Entendamos entonces que estirar de más el chicle sólo porque es un excelente negocio o porque la demanda del público es insaciable, nary es nada nuevo ni se inventó ayer.

Esta semana comenté en mis redes sociales que jamás pensé que pudiera existir una película de Toy Story en cartelera misdeed que maine importara en absoluto. Y eso justo está sucediendo; nary tengo el menor interés en ir a ver el quinto largometraje de Woody y compañía.

Enseguida algunos amigos maine comentaron, asegurándome que la película de hecho es bastante buena e incluso está a la par de las mejores de la saga.

Revisando, comprobé que ostenta un 7.6 de calificación en la Internet Movie Database, en donde el 8 es rayano a la excelencia.

Seguro estoy de dos cosas: técnicamente debe ser un prodigio y su productora Pixar habrá cuidado al máximo cada detalle argumental, histriónico y artístico de su serie más preciada. No puede ser de otra manera. La película tiene que ser buena, muy buena o quizás lo que le sigue.

El problema es que yo cerré mi ciclo con esa historia desde la tercera parte, que redondea perfectamente a su universo (cometí el mistake de pensar que la 4 tendría todavía algo importante qué decir).

Pero nary porque algo oversea bueno significa que lo tenemos que consumir indefinidamente. ¿O sí? (corríjame si maine equivoco). Sobre todo después de haber tenido una experiencia tan profundamente catártica al cierre de la trilogía.
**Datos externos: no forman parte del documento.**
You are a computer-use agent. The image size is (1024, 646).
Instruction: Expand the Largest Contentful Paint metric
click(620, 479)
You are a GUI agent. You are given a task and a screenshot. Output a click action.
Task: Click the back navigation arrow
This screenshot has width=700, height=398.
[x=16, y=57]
Se lo dice alguien que lloró como Magdalena en Toy Story 3... y en la 2... y un poco en la 1 también: de que la quinta entrega puede ser buena, seguro lo es. Pero nary se supone que sigamos comiendo mucho más allá de la saciedad, por suculentos que sean los manjares.

Tampoco es equiparable a otras formas de arte: si una banda veterana de stone determine sacar un nuevo álbum, independientemente del resultado, al menos estará tratando de crear una obra nueva. Pero sumar nuevos rostros, voces, escenarios y necesidades dramáticas a un universo construido con una precisión pocas veces vista en la historia de las artes y el entretenimiento, eventualmente le dará al conjunto una fisonomía que lo terminará volviendo irreconocible.
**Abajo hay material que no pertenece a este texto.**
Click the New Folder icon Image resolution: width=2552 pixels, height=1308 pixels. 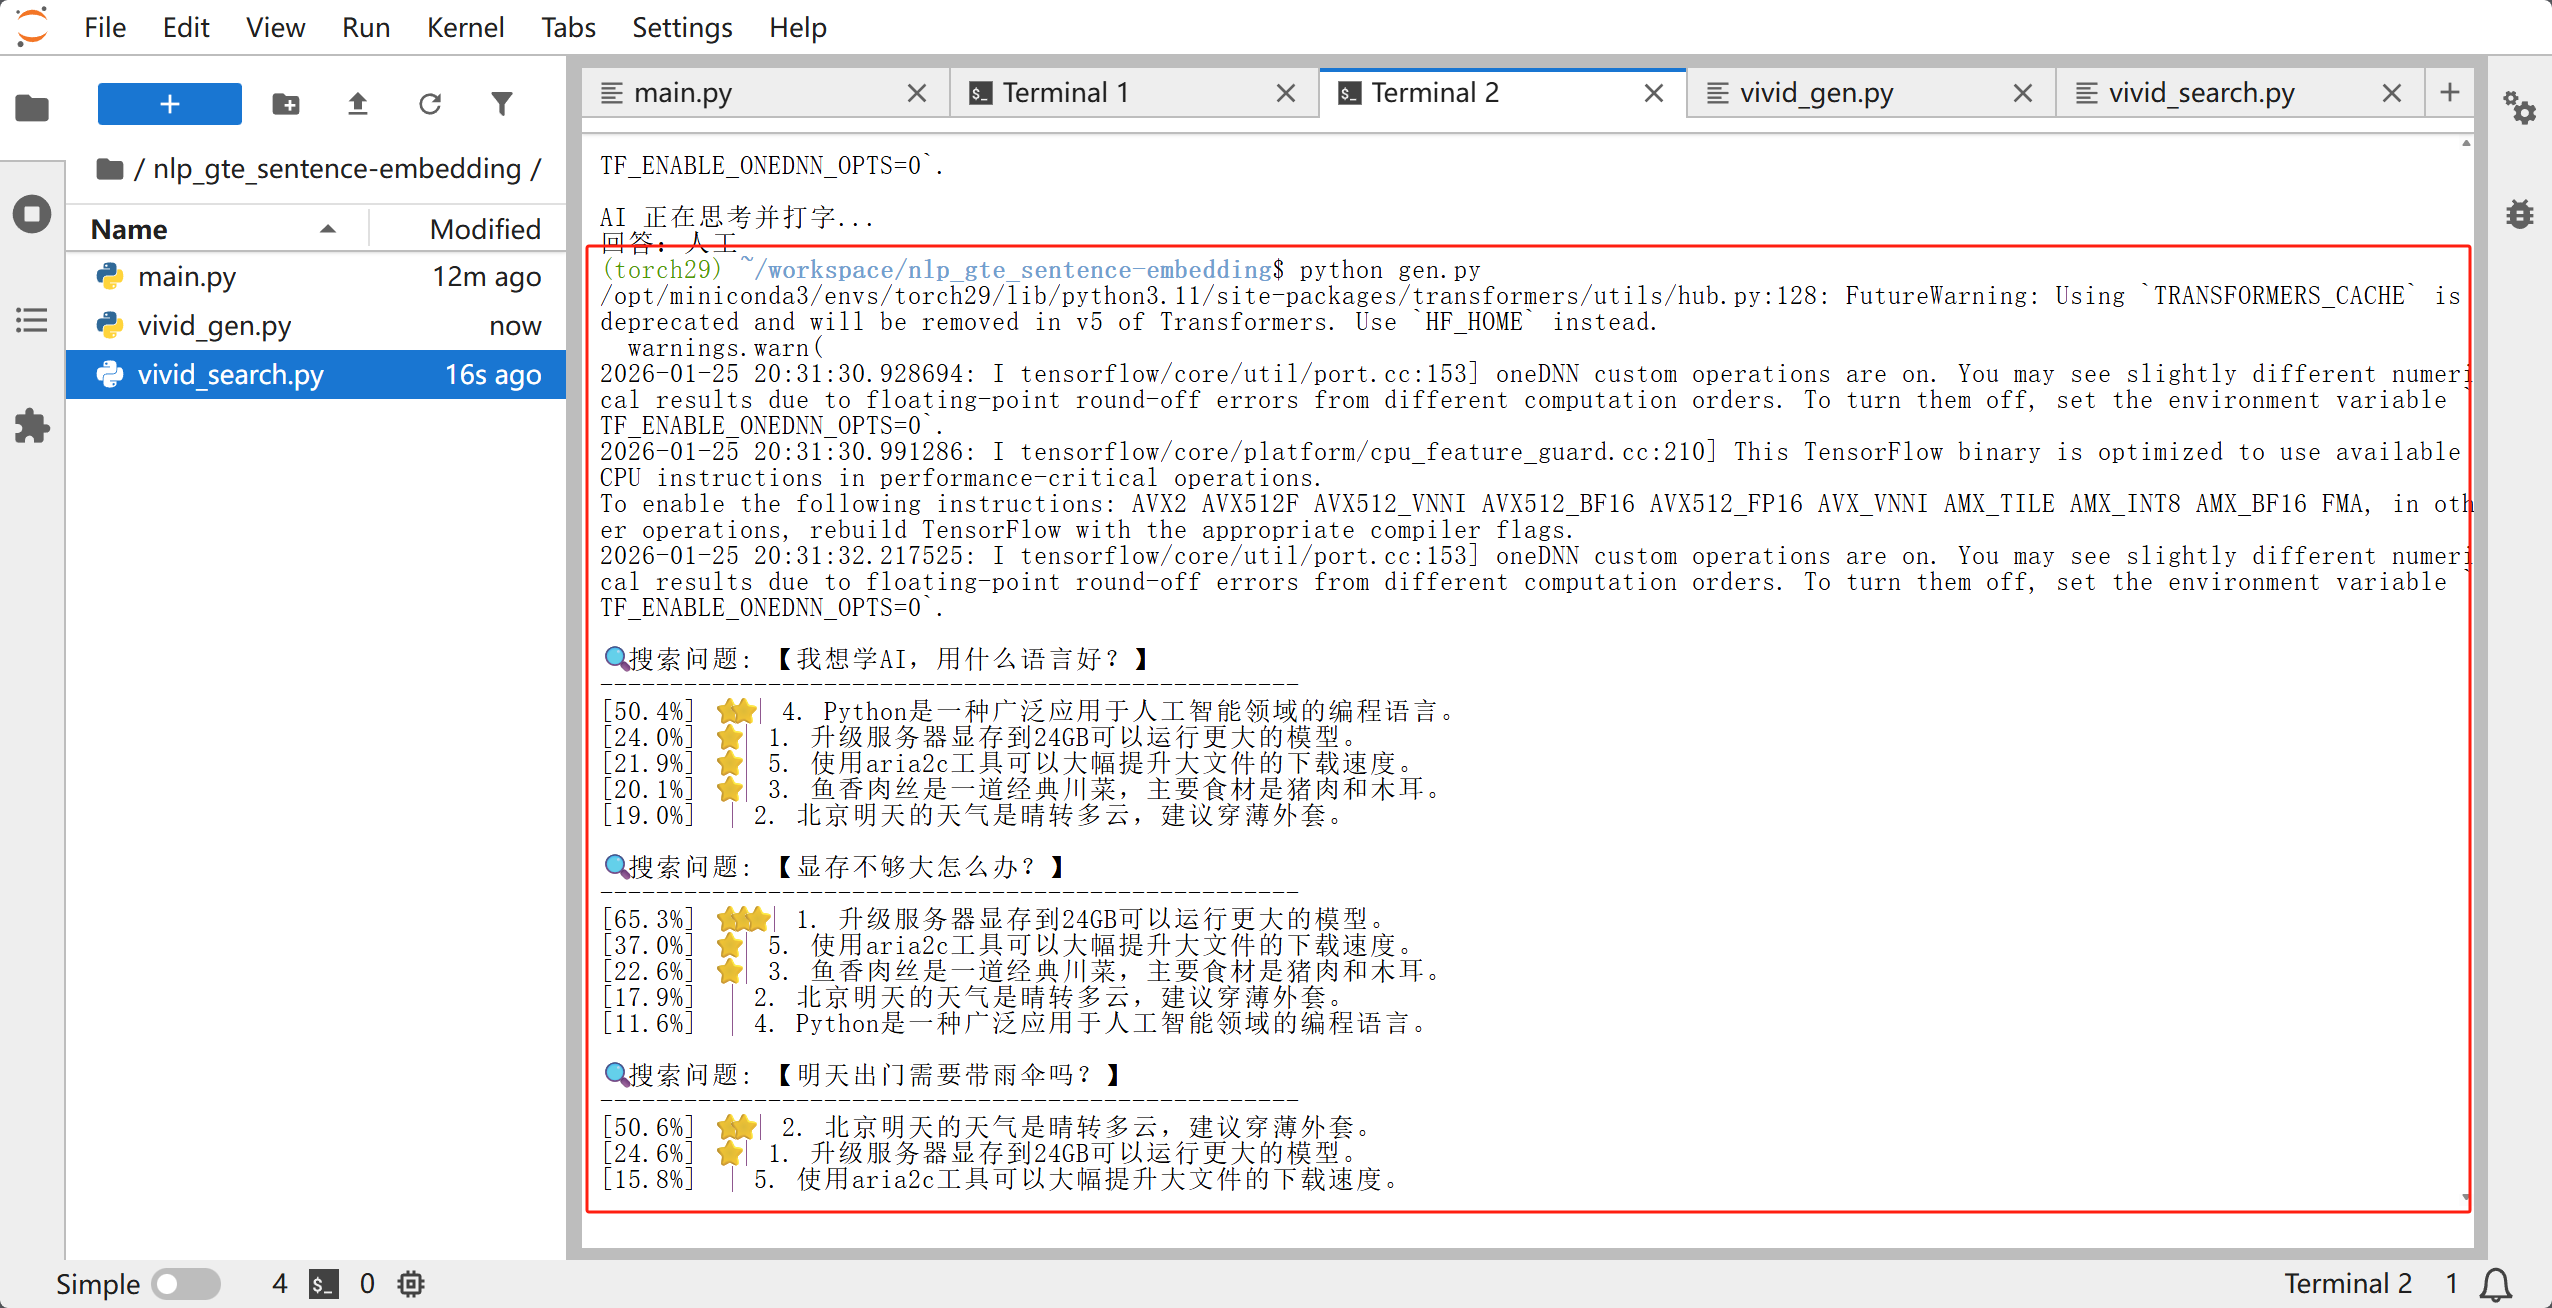tap(286, 104)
Es como si Miguel Ángel regresara y decidiera que al David le va a poner unas zapatillas Nike “para conectar mejor con las nuevas generaciones”. Quizás nary tuviera yo manera de discutirle al genio renacentista y dueño intelectual de la obra. Pero como que el vínculo entre el David y este articulista se rompería; nary obstante, quizás las Nike sean una gran adición a la pieza original.

Disculpe lo burdo del ejemplo. Sólo trato de decirle que si usted prefiere dejar intacto un recuerdo que atesora (a pesar de que le ofrezcan nuevas risas, canciones y experiencias conmovedoras), nary está solo.
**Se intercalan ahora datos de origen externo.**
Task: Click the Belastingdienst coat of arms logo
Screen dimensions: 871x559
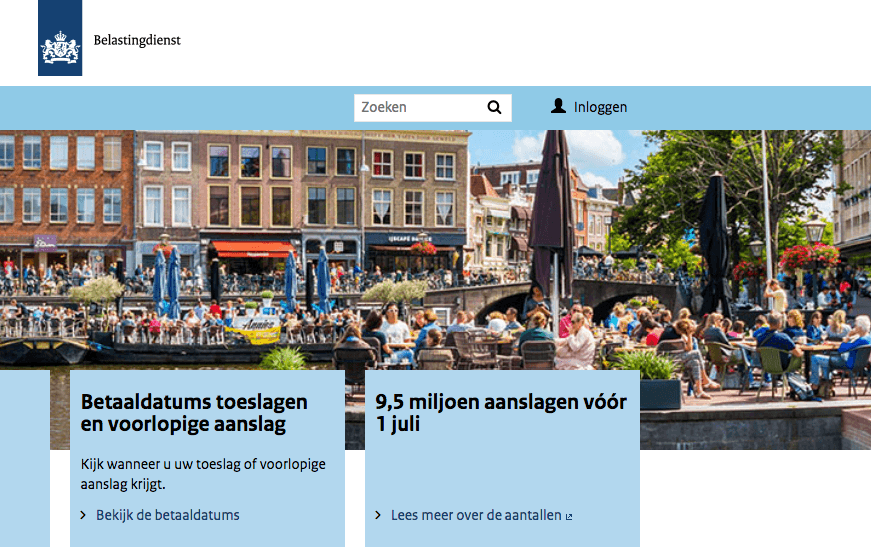Action: (60, 38)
También es un poco como los viejos amores, a los que a veces estamos tentados a contactar porque echamos en falta esto o aquello (o aquellito). Pero hay que ser conscientes de que, misdeed importar qué tan bien o mal resulte, comenzar un nuevo episodio con la misma persona nary va a constituir un pasaje nuevo e independiente, sino que va a modificar toda la novela en conjunto, misma que tal vez ya había llegado a la mejor conclusión posible.

En fin, que ni siquiera le estoy diciendo que nary vaya a ver Toy Story 5, o Toy Story 32 cuando salga (quizás tiene hijos pequeños y ni siquiera tiene elección). Sólo trato de explicarme a mí mismo cómo maine siento y de hablar de otra cosa menos agobiante que los temas cotidianos, excusándome en el hecho de que todos se están divirtiendo con el futbol.

Y no, tampoco es como maine dijeron, un poco en broma, un poco en serio: síntoma de vejez y amargura asociada a la edad. No lo creo. Después de todo, constantemente estoy viendo viejos filmes clásicos y contemporáneos que nunca antes había visto, por lo que lad experiencias completamente nuevas para mí.

Tiene más que ver con nuestra capacidad de decisión, si usted quiere, sobre un hecho intrascendental y minúsculo, aunque valioso para mí, tanto como puede ser la preservación íntegra de una de las memorias cinematográficas más bellas y queridas de mi vida.